Burnout can be experienced at all ages, careers, and stages of life. Symptoms range from anxiety and depression to insomnia, fatigue, higher levels of procrastination, emotional absence and irritability. A common misconception is that burnout only affects workaholics; however, with the impacts of COVID-19 and the seemingly constant uncertainty surrounding work, burnout has consistently been on the rise.
With more and more employees working remotely and from home, people are finding it more difficult than ever to keep a healthy work-life balance. Today's technology enables us to add work to our phones and combine our work emails with personal accounts. While this can make it easier to stay connected and allow us to work from anywhere, at what point do the lines start to blur? When work starts to creep into your evenings, when you can't seem to stop checking your email or slack messages, and you feel obligated to answer - at first, it may not seem like a big deal, but our inability to make the separation between work and day-to-day life can be a major source of burnout. It's essential that we make time for meaningful activities that help us unwind, relax and, most importantly, disconnect.
Researchers have found that Cognitive Behavioural Therapy (CBT) can help individuals build useful skills and strategies to combat burnout. This technique allows people to identify, question, and challenge intrusive thoughts, attitudes, and beliefs around a subject that may be causing emotional or behavioural strain. When it comes to dealing with intrusive thoughts, one approach is to simply write them down. When you're trying to unwind and disconnect at the end of your day, and all you can think about is unfinished work, simply grab a pen and a piece of paper and write it out. This can work to shift unfinished tasks into a to-do list for the next day and can also help us to realize we might not have as much "unfinished" work as we thought. If these intrusive thoughts become more damaging and start to sound like: "I can't finish this task because I'm not good enough at my job," try writing out the opposite: " Someone assigned me this task because they know I'm capable of completing the task and producing quality work." This can help increase our confidence and allow us recognize catastrophic thoughts as only thoughts, not facts.

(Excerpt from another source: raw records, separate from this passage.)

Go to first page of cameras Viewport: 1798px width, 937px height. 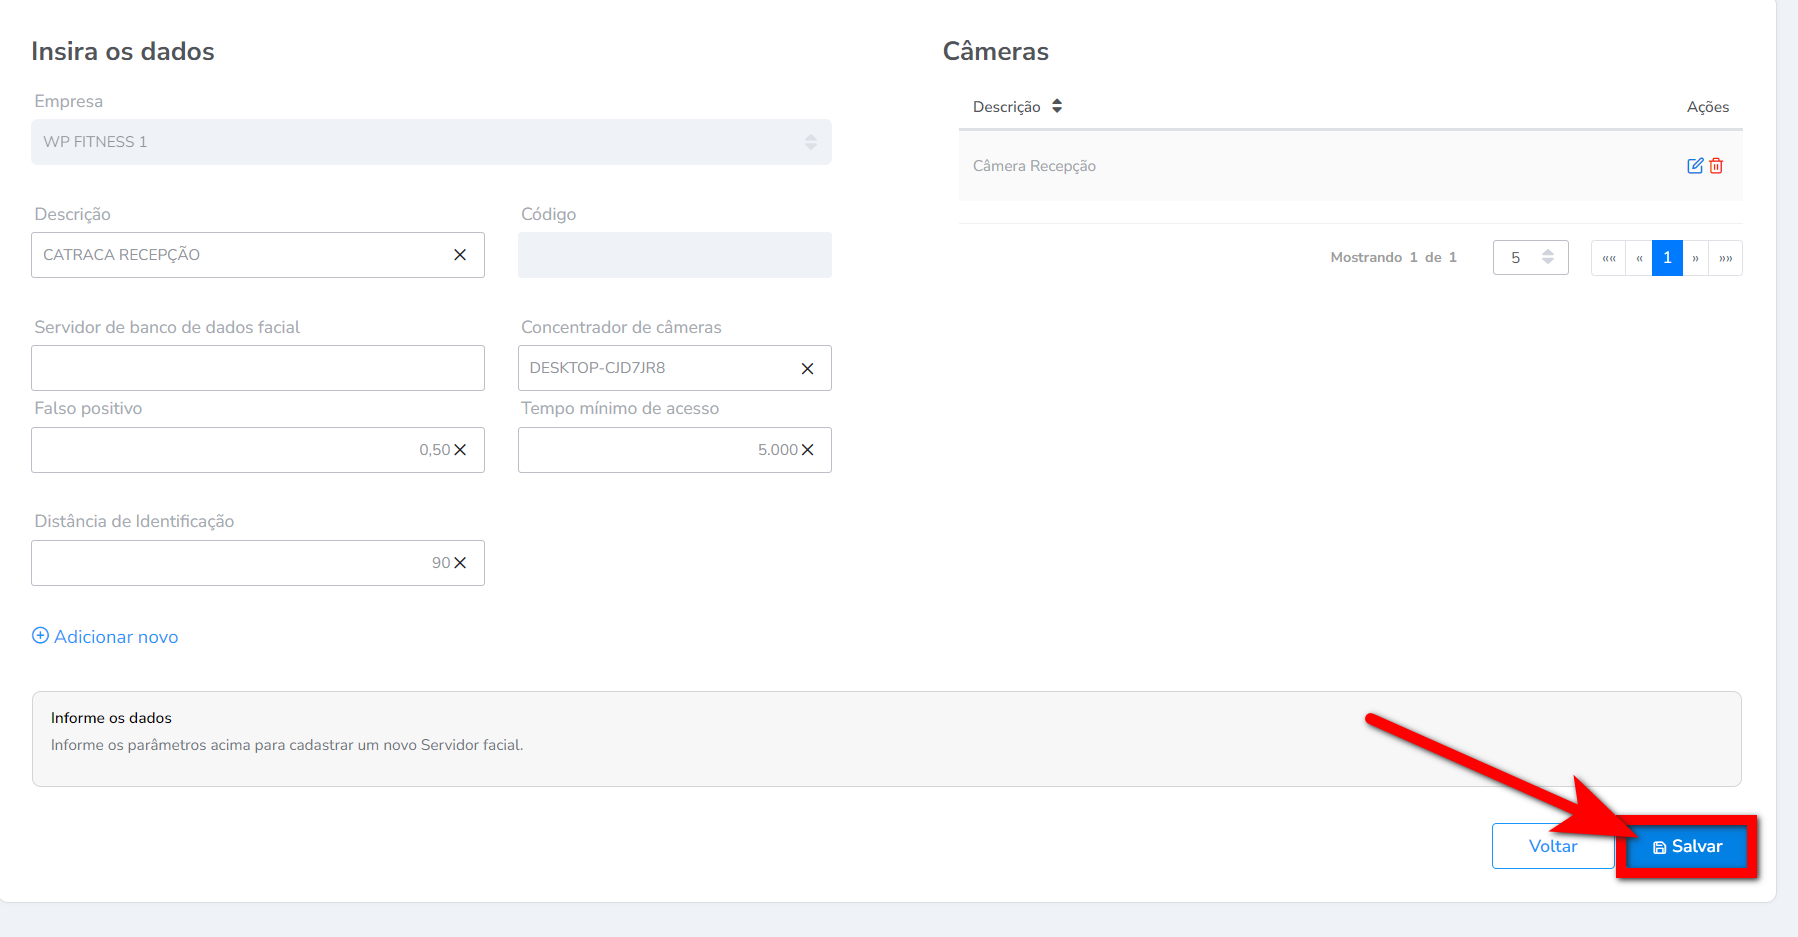[x=1608, y=258]
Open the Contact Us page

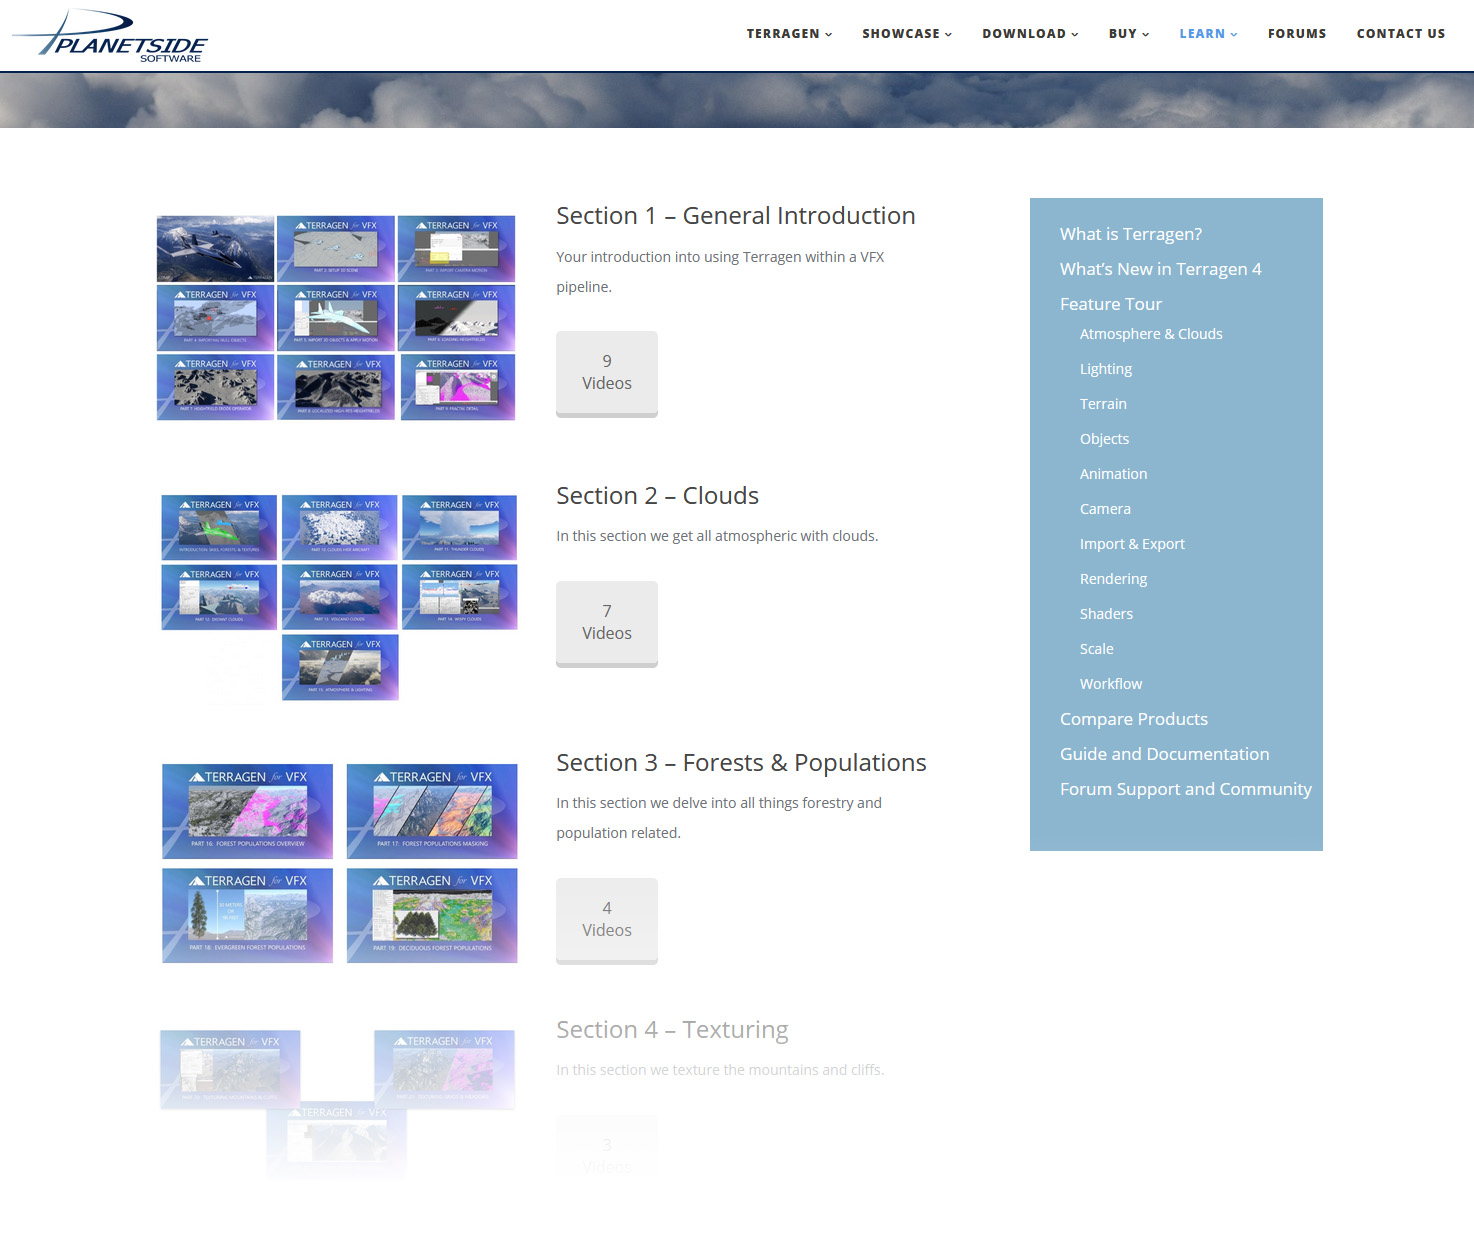[x=1400, y=34]
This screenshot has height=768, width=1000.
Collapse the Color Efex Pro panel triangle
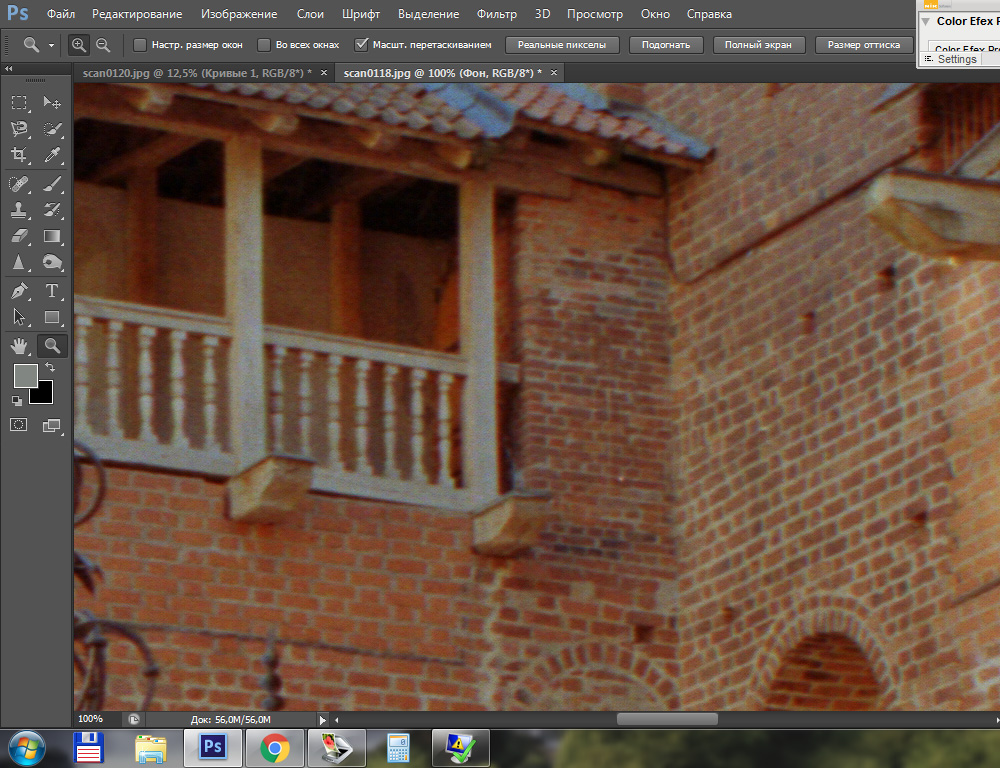point(926,21)
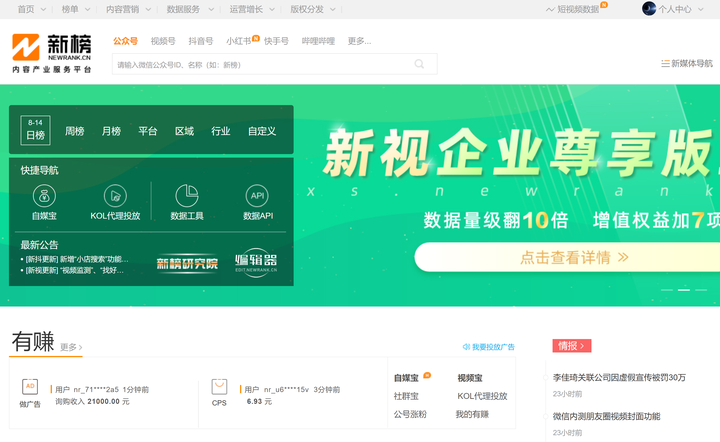
Task: Click the 个人中心 avatar icon
Action: (x=649, y=9)
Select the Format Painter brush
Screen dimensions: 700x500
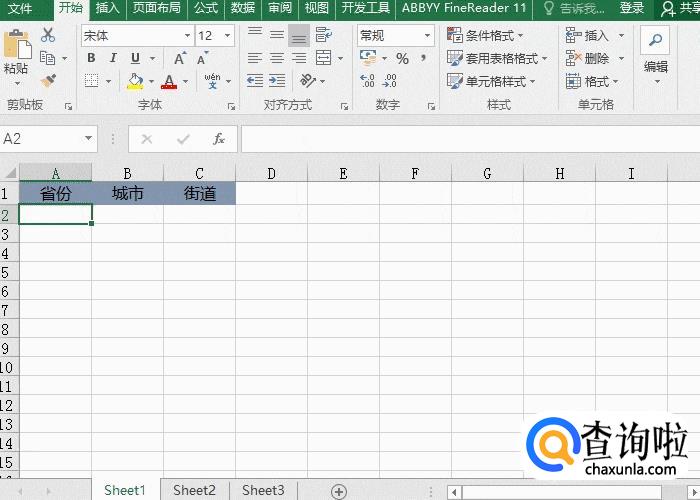(48, 81)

CBT is also a great way to challenge perfectionism that can prevent restful healing time. Talking therapy, can help shift intrusive thoughts and perfectionist behaviours into positive statements. Gradually, over time, the embedded patterns of perfectionism can shift, and we can instead begin to practice mindfulness techniques that help us relax both in and outside of the workplace. Practicing mindfulness can help us address our stress, target it, and find ways to regulate it, ultimately reducing burnout.
In addition to CBT, try out some other activities that will help you let off some steam and decompress:
Exercise - even if it's just a short 10-minute walk!
Breathing Exercises - try one of our favorites, box breathing
Meditation - take some time to tune in and listen to your mind and body
Eat healthy foods - get some dark, leafy greens from your local grocery store and put together a tasty salad
Get some quality zzz's - give yourself enough time to unwind and prep your body for bedtime
Connect with someone you trust - connect with a friend or professional about how you're feeling
Don’t be afraid of help - asking for help does not make you weak, in fact it makes you stronger for recognizing your inner self
Find ways to just have fun!
To better your mind and body this year, try taking a look online for some local CBT resources or check to see what EFAP benefits your workplace may provide in terms of therapy services!